What kind of PR is this?

Required: Mark one of the following that is applicable:

Optional: Mark one or more of the following that are applicable:

Important

Breaking changes should be marked kind/admin-change or kind/dev-change depending on type
Critical security fixes should be marked with kind/security

kind/admin-change
kind/dev-change
kind/security
[kind/adr](set-me)

Platform Administrator notice

A new gatekeeper policy has been added that will deny any PodDisruptionBudget and connected Pod controller if the PodDisruptionBudget does not allow at least 1 Pod disruption. Note that this will apply in both sc and wc, it will also apply to namespaces even if they have the label owner=operator.

Application Developer notice

A new gatekeeper policy has been added that will deny any PodDisruptionBudget and connected Pod controller if the PodDisruptionBudget does not allow at least 1 Pod disruption.

What does this PR do / why do we need this PR?

This adds a new gatekeeper policy that will deny any PodDisruptionBudget and connected Pod controller if the PodDisruptionBudget does not allow at least 1 Pod disruption. Note that this will apply in both sc and wc, it will also apply to namespaces even if they have the label owner=operator.

Pod controllers only includes: Deployment, ReplicaSet, StatefulSet, ReplicaController.

The general logic for this is:

If creating or modifying PDB
  If maxUnavailable == 0 or "0%"
    deny request
  If minAvailable
    If any matching pod controller
      If minAvailable is >= number of replicas
        deny request
If creating or modifying pod controller
  If any matching PDB
    Use the logic above under "IF PDB"

In sentences this means that we want to stop either PDBs or pod controllers if they together do not allow for any disruption. If the PDB is using maxUnavailable, then this happens if it is set to 0 or 0%, regardless of the replicas in the pod controller. If the PDB is using minAvailable, then this happens if it is equal or higher than the replicas in the pod controller. The policy includes logic to stop requests that would create or edit both PDBs or pod controllers.

There is also an extra check to allow replicasets to violate this policy if they are controlled by a deployment. This is because any matching PDB will look at all of the pods for the deployment, not any single replicaset.
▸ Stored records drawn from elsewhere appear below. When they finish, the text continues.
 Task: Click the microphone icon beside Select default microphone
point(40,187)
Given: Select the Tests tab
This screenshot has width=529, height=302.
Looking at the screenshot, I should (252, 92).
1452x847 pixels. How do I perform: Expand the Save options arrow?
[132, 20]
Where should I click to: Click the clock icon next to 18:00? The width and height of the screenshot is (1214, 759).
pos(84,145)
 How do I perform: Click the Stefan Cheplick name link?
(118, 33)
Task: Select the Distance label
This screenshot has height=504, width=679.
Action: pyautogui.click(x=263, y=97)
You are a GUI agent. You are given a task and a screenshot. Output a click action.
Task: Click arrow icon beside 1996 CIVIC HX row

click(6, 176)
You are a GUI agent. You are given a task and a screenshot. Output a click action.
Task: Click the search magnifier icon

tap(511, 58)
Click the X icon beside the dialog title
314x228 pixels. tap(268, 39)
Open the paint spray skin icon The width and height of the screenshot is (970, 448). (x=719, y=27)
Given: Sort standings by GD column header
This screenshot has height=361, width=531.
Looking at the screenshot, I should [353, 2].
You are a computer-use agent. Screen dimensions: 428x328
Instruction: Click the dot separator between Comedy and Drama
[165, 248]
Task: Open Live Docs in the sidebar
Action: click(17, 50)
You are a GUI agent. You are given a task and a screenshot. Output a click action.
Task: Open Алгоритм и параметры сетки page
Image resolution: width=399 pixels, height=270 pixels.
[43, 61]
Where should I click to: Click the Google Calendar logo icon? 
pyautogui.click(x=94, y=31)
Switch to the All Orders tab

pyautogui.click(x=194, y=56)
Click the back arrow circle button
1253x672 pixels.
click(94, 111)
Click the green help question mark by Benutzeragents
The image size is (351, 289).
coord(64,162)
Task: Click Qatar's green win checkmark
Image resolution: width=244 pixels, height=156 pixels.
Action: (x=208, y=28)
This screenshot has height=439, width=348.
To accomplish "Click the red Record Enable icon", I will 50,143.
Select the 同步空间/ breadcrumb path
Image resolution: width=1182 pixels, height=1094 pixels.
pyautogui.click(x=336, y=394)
The logic has been based on an upstream policy, but it has almost entirely been reworked. The logic of matching selectors has been based on the logic in our networkpolicy gatekeeper policy.

I was planning on adding more checks to this. But this took longer to implement than planned, so I'm now planning on turning the rest into a separate task. The things that were not implemented are:

Denying pods without pod controllers that are matching a PDB. This is not a pattern we want to allow.
Denying PDBs and matching daemonsets/jobs/cronjobs if the PDB is matching a daemonsets/jobs/cronjobs. This is not a pattern we want to allow.
Denying PDBs and pods/podcontrollers if the PDB is matching multiple pod controllers or pods without controllers. This is not something we want to allow because "The eviction API will disallow eviction of any pod covered by multiple PDBs, so most users will want to avoid overlapping selectors." (ref)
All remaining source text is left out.